> [Exercise details]
Copy every one of the records below line for line, changing nothing.

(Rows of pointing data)
* Begin *

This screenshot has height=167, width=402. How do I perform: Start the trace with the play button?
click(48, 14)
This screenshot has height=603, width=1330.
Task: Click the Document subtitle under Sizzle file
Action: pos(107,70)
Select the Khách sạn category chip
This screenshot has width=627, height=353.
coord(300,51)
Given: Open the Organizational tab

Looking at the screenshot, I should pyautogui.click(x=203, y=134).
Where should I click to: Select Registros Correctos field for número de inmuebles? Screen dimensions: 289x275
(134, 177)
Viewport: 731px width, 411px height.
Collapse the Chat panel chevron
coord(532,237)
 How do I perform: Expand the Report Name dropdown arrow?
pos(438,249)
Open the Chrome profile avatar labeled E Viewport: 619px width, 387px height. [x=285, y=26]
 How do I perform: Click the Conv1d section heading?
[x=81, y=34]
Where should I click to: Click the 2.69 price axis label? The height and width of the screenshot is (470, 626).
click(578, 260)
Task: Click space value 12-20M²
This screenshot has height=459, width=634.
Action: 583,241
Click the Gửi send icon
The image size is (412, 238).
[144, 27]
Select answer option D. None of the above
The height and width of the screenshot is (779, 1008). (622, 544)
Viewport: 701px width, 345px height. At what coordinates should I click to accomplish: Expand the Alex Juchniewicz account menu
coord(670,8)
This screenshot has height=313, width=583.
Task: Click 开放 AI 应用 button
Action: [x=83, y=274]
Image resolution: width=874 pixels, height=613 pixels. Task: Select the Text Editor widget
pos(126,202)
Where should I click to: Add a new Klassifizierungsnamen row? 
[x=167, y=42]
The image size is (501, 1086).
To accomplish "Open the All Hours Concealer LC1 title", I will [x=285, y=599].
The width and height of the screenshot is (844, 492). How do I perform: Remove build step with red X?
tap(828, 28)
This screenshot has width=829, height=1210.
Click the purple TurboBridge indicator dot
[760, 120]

* End *

> [Output for this task]
This screenshot has height=167, width=402. How do I perform: Start the trace with the play button?
click(48, 14)
This screenshot has height=603, width=1330.
Task: Click the Document subtitle under Sizzle file
Action: pos(107,70)
Select the Khách sạn category chip
This screenshot has width=627, height=353.
coord(300,51)
Given: Open the Organizational tab

Looking at the screenshot, I should pyautogui.click(x=203, y=134).
Where should I click to: Select Registros Correctos field for número de inmuebles? Screen dimensions: 289x275
(134, 177)
Viewport: 731px width, 411px height.
Collapse the Chat panel chevron
coord(532,237)
 How do I perform: Expand the Report Name dropdown arrow?
pos(438,249)
Open the Chrome profile avatar labeled E Viewport: 619px width, 387px height. [x=285, y=26]
 How do I perform: Click the Conv1d section heading?
[x=81, y=34]
Where should I click to: Click the 2.69 price axis label? The height and width of the screenshot is (470, 626).
click(578, 260)
Task: Click space value 12-20M²
This screenshot has height=459, width=634.
Action: 583,241
Click the Gửi send icon
The image size is (412, 238).
[144, 27]
Select answer option D. None of the above
The height and width of the screenshot is (779, 1008). (622, 544)
Viewport: 701px width, 345px height. At what coordinates should I click to accomplish: Expand the Alex Juchniewicz account menu
coord(670,8)
This screenshot has height=313, width=583.
Task: Click 开放 AI 应用 button
Action: [x=83, y=274]
Image resolution: width=874 pixels, height=613 pixels. Task: Select the Text Editor widget
pos(126,202)
Where should I click to: Add a new Klassifizierungsnamen row? 
[x=167, y=42]
The image size is (501, 1086).
To accomplish "Open the All Hours Concealer LC1 title", I will [x=285, y=599].
The width and height of the screenshot is (844, 492). How do I perform: Remove build step with red X?
tap(828, 28)
This screenshot has width=829, height=1210.
Click the purple TurboBridge indicator dot
[760, 120]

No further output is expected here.